In her review for the Academy, Emilia Dilke (writing as EFS Pattison) remarked “‘Barra’ [is] a work which, by its solidity and the beautiful quality of its flesh painting, recalls the memorable ‘Dead Christ’ exhibited by M. Henner, I think, in 1876.” To Henry Houssaye the position of the body recalled that of Abel in Prud'hon’s :fr:La Justice et la Vengeance divine poursuivant le Crime. Jules Claretie said that Henner’s work “gives a feeling of heroism much more profound than the Baras dressed as hussars, little boys dressed as warriors, shown to us, at the Salon, with their sabers and their cadenettes.

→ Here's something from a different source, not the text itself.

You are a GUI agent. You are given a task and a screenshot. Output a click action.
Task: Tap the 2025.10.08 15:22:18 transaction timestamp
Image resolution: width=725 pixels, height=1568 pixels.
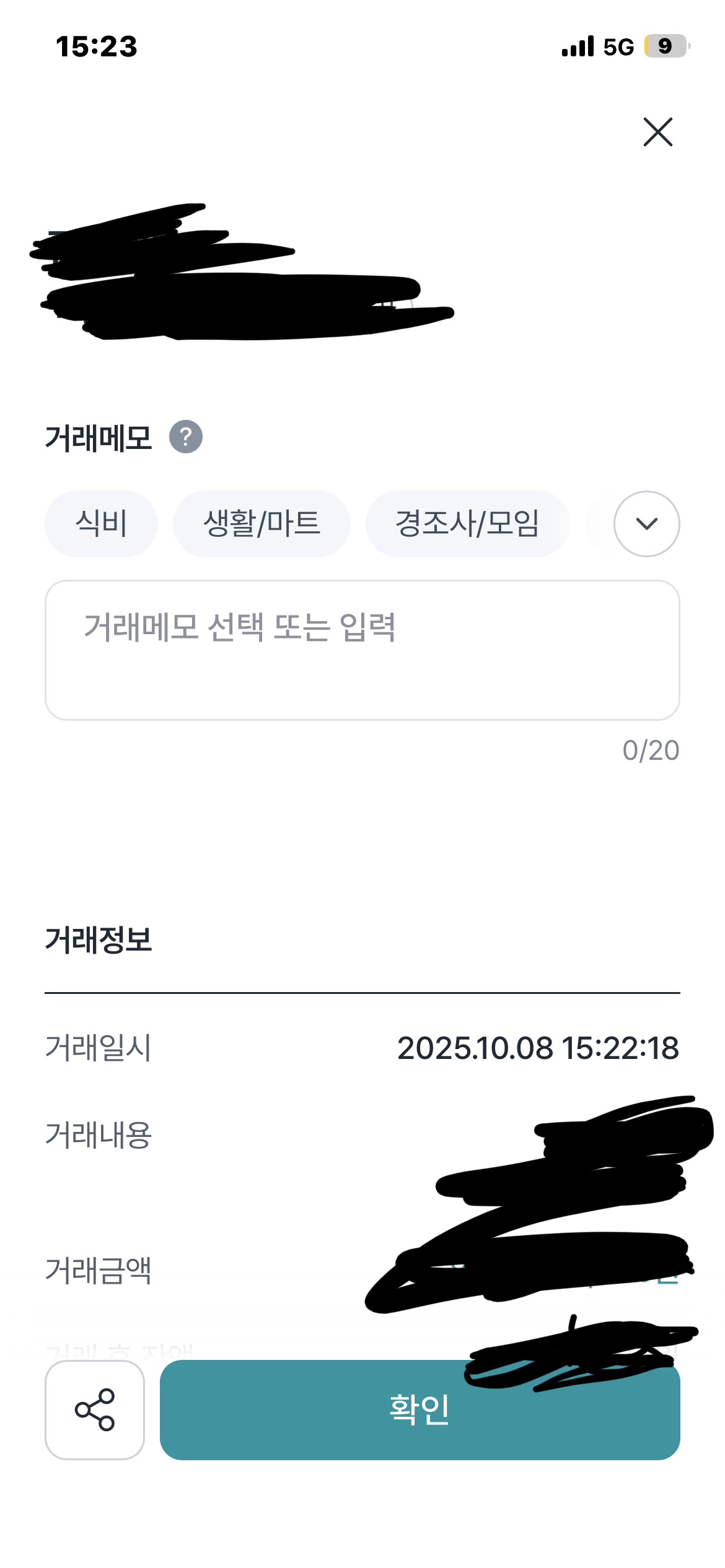538,1048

One critic, commenting on the unusual choice of subject for Henner, speculated that he had merely sketched the figure of a sleeping model a while previously, and then decided later to add the drumstick and give the work artificial gravitas by naming it after the Republican hero. Jean Meriem agreed, speculating that the work had been completed some time before 1882 and then simply given the title Barra to take advantage of the contemporary interest in the subject. Without so much as a strip of fabric near his supine body, he argued, there is hardly a detail in the painting - except the drum - that gives any kind of appropriate historical setting or justifies the title. This view is however contradicted by François Thiébault-Sisson, who related how Henner had been considering Bara as a subject for a long time, and had been sketching plans for it in between other projects he was working on. Indeed in most of these sketches Bara was depicted clothed, but Henner eventually painted him naked, causing many of the public to doubt whether the title of the work was appropriate.

Technically, Jean Meriem considered the execution to be faulty, with a poorly-drawn left leg and an apparently dislocated knee. He also felt that while the depiction of the body emphasised the subject’s youth, it gave no indication of the toughening of the frame that would be associated with war.